Data:
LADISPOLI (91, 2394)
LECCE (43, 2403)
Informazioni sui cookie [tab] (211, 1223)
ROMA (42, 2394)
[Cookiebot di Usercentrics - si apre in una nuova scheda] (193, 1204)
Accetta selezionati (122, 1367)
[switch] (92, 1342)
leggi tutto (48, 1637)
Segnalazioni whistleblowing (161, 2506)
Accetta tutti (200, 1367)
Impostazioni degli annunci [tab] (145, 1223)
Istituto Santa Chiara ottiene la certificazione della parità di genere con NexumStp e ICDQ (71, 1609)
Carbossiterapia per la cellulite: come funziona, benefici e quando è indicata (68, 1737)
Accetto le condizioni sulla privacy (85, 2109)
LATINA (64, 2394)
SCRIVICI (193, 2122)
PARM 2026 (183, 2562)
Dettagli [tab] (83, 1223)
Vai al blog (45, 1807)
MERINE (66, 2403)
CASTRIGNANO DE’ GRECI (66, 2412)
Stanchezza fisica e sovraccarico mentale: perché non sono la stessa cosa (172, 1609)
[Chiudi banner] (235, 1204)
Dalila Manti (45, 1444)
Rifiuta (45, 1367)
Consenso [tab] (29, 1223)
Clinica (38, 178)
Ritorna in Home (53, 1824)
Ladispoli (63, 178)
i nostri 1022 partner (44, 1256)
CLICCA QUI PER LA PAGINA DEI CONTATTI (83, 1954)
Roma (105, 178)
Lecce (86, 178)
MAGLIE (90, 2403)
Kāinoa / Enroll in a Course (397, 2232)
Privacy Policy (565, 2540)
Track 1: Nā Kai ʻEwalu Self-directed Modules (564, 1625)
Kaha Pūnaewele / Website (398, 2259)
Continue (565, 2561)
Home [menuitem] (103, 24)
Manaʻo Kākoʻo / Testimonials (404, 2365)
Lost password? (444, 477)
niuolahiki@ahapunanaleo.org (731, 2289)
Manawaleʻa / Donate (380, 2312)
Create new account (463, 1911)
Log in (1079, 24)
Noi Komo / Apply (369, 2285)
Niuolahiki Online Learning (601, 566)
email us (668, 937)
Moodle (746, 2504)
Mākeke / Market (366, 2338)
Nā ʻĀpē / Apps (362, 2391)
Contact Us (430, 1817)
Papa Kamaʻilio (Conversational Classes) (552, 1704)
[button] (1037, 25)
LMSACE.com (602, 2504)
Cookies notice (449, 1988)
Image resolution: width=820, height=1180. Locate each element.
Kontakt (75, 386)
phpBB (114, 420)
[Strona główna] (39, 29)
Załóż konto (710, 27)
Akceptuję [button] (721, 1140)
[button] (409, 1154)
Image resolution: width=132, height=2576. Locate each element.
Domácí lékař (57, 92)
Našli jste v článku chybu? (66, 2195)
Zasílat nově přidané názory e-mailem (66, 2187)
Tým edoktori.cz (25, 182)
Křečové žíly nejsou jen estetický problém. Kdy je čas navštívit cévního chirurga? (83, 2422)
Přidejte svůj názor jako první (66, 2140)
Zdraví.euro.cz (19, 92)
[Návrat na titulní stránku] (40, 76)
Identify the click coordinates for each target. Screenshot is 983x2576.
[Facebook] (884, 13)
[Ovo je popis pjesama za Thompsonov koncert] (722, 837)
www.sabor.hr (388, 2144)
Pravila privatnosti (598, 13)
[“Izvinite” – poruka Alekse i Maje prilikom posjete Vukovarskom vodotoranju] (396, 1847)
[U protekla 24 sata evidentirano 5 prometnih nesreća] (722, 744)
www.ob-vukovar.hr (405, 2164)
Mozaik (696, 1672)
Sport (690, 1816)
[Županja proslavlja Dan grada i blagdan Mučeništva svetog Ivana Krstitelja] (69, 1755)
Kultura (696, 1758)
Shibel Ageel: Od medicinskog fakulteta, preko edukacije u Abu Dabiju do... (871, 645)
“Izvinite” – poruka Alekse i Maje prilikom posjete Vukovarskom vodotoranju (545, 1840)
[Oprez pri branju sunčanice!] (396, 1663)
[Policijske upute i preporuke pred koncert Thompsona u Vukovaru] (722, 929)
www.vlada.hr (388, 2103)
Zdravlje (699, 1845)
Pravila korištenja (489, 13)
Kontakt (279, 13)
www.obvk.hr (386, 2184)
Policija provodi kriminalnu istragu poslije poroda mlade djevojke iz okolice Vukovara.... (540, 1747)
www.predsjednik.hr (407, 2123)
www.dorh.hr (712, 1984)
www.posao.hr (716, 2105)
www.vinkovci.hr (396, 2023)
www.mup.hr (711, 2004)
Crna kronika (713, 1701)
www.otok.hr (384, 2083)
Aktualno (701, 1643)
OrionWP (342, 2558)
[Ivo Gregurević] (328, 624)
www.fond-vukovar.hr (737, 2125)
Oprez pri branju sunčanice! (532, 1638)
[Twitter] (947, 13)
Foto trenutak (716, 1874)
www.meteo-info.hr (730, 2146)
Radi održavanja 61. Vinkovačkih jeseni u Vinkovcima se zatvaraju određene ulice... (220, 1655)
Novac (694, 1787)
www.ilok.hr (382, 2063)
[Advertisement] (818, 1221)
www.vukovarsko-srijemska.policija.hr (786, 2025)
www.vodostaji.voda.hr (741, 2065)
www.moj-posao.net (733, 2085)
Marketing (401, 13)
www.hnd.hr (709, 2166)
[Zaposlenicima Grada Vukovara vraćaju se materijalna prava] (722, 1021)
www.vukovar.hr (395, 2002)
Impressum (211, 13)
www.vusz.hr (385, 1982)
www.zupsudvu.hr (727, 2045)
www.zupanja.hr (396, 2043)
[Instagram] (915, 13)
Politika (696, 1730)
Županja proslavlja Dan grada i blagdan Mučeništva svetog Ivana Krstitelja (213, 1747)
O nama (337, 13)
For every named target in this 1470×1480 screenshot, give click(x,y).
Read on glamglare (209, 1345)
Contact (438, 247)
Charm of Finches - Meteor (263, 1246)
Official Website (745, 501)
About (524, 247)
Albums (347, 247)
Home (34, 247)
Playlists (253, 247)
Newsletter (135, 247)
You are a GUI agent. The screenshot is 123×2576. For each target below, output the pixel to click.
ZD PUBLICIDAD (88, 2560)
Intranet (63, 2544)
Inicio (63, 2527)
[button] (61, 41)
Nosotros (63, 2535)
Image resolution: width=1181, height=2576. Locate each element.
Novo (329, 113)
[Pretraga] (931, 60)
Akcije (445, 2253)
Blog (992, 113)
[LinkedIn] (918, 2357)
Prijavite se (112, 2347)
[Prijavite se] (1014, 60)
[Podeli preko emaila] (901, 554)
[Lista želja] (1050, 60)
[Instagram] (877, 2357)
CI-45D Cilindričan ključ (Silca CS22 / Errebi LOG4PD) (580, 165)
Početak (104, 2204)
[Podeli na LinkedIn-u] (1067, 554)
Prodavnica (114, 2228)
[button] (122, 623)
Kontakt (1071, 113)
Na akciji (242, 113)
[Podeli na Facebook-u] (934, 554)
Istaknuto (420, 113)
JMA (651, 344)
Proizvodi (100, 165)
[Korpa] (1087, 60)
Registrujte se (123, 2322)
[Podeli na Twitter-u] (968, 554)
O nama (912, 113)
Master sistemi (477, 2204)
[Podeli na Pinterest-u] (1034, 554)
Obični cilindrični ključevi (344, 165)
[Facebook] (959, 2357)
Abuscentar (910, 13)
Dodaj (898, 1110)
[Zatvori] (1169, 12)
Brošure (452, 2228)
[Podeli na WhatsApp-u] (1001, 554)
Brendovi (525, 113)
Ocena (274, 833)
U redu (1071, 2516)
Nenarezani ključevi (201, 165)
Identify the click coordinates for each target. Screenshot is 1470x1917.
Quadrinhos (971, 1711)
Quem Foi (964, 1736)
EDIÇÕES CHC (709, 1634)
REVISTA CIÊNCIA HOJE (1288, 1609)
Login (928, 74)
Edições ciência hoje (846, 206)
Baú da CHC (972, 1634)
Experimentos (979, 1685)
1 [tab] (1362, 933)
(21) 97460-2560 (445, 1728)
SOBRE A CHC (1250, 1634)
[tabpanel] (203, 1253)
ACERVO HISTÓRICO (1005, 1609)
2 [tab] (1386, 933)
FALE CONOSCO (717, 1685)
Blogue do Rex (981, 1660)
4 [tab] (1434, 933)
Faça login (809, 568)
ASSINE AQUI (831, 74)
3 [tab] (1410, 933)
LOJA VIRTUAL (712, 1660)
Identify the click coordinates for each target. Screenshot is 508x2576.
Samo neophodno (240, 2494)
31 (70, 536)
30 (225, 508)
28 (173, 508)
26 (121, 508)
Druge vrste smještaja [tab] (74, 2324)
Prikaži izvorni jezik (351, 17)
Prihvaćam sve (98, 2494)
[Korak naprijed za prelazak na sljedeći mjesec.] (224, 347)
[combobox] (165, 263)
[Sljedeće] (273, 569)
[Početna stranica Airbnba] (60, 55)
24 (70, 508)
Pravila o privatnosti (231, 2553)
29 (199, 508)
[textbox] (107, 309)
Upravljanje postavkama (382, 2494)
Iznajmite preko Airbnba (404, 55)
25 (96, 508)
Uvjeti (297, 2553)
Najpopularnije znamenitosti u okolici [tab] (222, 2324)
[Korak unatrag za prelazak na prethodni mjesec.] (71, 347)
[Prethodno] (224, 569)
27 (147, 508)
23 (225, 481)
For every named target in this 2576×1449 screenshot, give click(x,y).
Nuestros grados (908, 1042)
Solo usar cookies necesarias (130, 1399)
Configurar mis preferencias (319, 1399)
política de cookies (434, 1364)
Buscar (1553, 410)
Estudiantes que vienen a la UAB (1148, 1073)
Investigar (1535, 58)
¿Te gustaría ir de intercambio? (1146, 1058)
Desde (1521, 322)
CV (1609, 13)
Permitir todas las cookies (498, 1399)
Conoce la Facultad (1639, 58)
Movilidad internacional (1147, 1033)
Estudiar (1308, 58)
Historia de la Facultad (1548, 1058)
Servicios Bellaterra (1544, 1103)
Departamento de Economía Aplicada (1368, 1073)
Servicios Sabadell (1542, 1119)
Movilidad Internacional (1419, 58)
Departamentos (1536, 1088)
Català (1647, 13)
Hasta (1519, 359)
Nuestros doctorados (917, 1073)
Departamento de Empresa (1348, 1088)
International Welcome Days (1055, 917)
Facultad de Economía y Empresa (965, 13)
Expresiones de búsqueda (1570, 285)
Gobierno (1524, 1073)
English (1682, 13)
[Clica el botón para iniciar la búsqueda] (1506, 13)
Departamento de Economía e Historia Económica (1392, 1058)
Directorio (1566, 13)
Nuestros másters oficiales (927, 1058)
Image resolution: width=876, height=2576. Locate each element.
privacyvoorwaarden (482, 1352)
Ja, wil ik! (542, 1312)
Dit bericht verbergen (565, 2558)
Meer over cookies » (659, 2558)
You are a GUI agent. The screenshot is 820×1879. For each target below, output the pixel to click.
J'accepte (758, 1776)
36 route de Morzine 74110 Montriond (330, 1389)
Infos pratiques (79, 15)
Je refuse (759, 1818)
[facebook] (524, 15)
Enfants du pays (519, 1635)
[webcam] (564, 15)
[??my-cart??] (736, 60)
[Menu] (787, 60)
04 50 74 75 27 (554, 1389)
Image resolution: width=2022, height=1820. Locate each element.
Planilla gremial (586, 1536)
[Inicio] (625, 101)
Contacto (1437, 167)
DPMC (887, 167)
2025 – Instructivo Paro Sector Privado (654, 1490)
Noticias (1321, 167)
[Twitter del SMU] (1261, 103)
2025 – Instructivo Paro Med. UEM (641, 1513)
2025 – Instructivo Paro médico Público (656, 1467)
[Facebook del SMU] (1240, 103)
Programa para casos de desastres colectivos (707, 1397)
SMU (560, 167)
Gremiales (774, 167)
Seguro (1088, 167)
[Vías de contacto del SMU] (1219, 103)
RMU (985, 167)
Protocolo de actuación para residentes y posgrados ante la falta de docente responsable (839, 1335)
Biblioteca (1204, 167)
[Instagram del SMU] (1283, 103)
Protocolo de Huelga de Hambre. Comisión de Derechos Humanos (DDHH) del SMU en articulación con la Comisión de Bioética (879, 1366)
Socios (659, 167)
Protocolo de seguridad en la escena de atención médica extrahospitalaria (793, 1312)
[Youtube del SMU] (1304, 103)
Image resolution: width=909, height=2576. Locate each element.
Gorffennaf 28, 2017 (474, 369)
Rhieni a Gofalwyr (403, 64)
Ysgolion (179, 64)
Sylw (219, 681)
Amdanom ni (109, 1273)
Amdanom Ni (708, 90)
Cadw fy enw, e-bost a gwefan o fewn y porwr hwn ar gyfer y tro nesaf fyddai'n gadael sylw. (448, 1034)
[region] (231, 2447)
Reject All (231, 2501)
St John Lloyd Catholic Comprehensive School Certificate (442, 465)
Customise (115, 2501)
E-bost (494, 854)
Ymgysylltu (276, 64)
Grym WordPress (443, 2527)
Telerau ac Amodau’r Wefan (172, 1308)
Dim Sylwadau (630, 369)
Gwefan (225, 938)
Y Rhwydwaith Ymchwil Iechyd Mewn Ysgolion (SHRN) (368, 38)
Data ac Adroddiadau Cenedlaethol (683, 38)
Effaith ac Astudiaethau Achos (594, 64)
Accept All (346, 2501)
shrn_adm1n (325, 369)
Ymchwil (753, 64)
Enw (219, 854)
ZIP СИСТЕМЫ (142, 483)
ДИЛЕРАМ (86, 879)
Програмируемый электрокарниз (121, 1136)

What is expected: When you repeat the lines, start with the first line of the material and end with the line that contains "Accetto le condizioni", keeping both and reproducing each exactly, with nothing added.

Exercise answer:
LADISPOLI (91, 2394)
LECCE (43, 2403)
Informazioni sui cookie [tab] (211, 1223)
ROMA (42, 2394)
[Cookiebot di Usercentrics - si apre in una nuova scheda] (193, 1204)
Accetta selezionati (122, 1367)
[switch] (92, 1342)
leggi tutto (48, 1637)
Segnalazioni whistleblowing (161, 2506)
Accetta tutti (200, 1367)
Impostazioni degli annunci [tab] (145, 1223)
Istituto Santa Chiara ottiene la certificazione della parità di genere con NexumStp e ICDQ (71, 1609)
Carbossiterapia per la cellulite: come funziona, benefici e quando è indicata (68, 1737)
Accetto le condizioni sulla privacy (85, 2109)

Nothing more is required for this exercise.